Во-первых, произведение искусства, над которым он так уединенно размышляет, составляет, как показывает сам Домье, часть целого сообщества шедевров, которое и придает конкретному образцу его особые черты. Парадоксально, но его уникальность — как качественная, так и количественная — осуществима лишь в контексте сопоставимых объектов. Во-вторых, якобы личное восприятие знатока построено на базе разнообразных рассуждений и прошлого опыта: когда он смотрит на эту Венеру, он смотрит глазами, натренированными годами критического просмотра, размышляет головой, наполненной знаниями и мифами, почерпнутыми из бесчисленных книг, статей и лекций, со звучащими в ушах былыми спорами и обсуждениями. Каким должен быть музей XXI века, чтобы предложить нечто столь же захватывающее, столь же запретное, столь же перверсивное, столь же телесно экстатичное и низкое — и столь же коммунитарное, — как все это? Хорошо это или плохо, я та, кто и что я есть сегодня, благодаря разнообразным режимам визуальной культуры, предлагаемым музеями и другими источниками визуальной стимуляции времен моей юности, а также благодаря социальному взаимодействию, предлагаемому музеем как институцией.
Не стоит, наверное, и говорить, что на разных этапах своей карьеры я приходила к разным выводам о музее и его будущем.
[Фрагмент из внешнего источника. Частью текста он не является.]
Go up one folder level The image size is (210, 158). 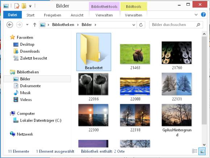pos(35,25)
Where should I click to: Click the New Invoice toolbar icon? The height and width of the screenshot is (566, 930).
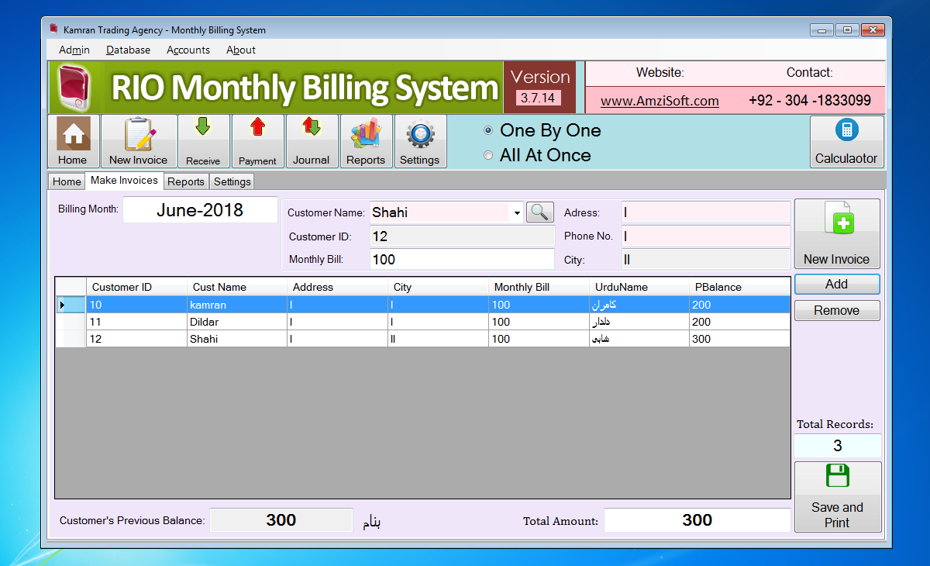click(x=138, y=140)
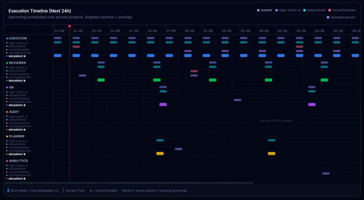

В 1970 году, на волне революционных дней 1968–1969 годов, в статье, посвященной 100-летию музея Метрополитен, я сделала акцент на разрушении, напомнив своим читателям, что еще в середине XIX века Камиль Писсарро призывал сжечь Лувр и что в начале XX века Филиппо Томмазо Маринетти и футуристы требовали уничтожения музеев: «Сегодня, — утверждала я, — Деннис Оппенгейм с помощью карт и фотографий перемещает Галерею номер 3 или Музей Стеделек на илистые поймы Нью-Джерси; защитники окружающей среды и новые левые — и даже старые, такие как Джон Бёрджер, — требуют того, что можно охарактеризовать словами Герберта Маркузе как “конец отделения эстетического от реального”. Молодые и радикальные ‹…› рассматривают музей и все его ответвления — оценку искусства, художественный рынок, коллекционирование автомобилей, снобистские вернисажи ‹…›, критические распри ‹…› просто как один из симптомов неизлечимой болезни общества потребления, а искусство — как один из предметов купли-продажи. ‹...› музей представляется большим, украшенным греческими колоннами погребальным храмом культурных реликвий ‹...› которые запихивают в глотки сопротивляющейся молодежи ‹...›, которые обеспечивают дам среднего возраста профессиональной терапией перед обедом, кураторов — занятостью, историков искусства — пищей, а начинающих кураторов — славой».
«Музей, — заключила я, захлестнутая левой риторикой, — это всего лишь социально одобренная банальность грандиозного масштаба, и радикалы хотят избавиться от музеев, а также от других культурных развлечений, которые мешают нам взглянуть в лицо нашим, в основе своей эксплуататорским, социальным и человеческим отношениям, нашей изнасилованной окружающей среде и нашим мертвящим, ненужным занятиям».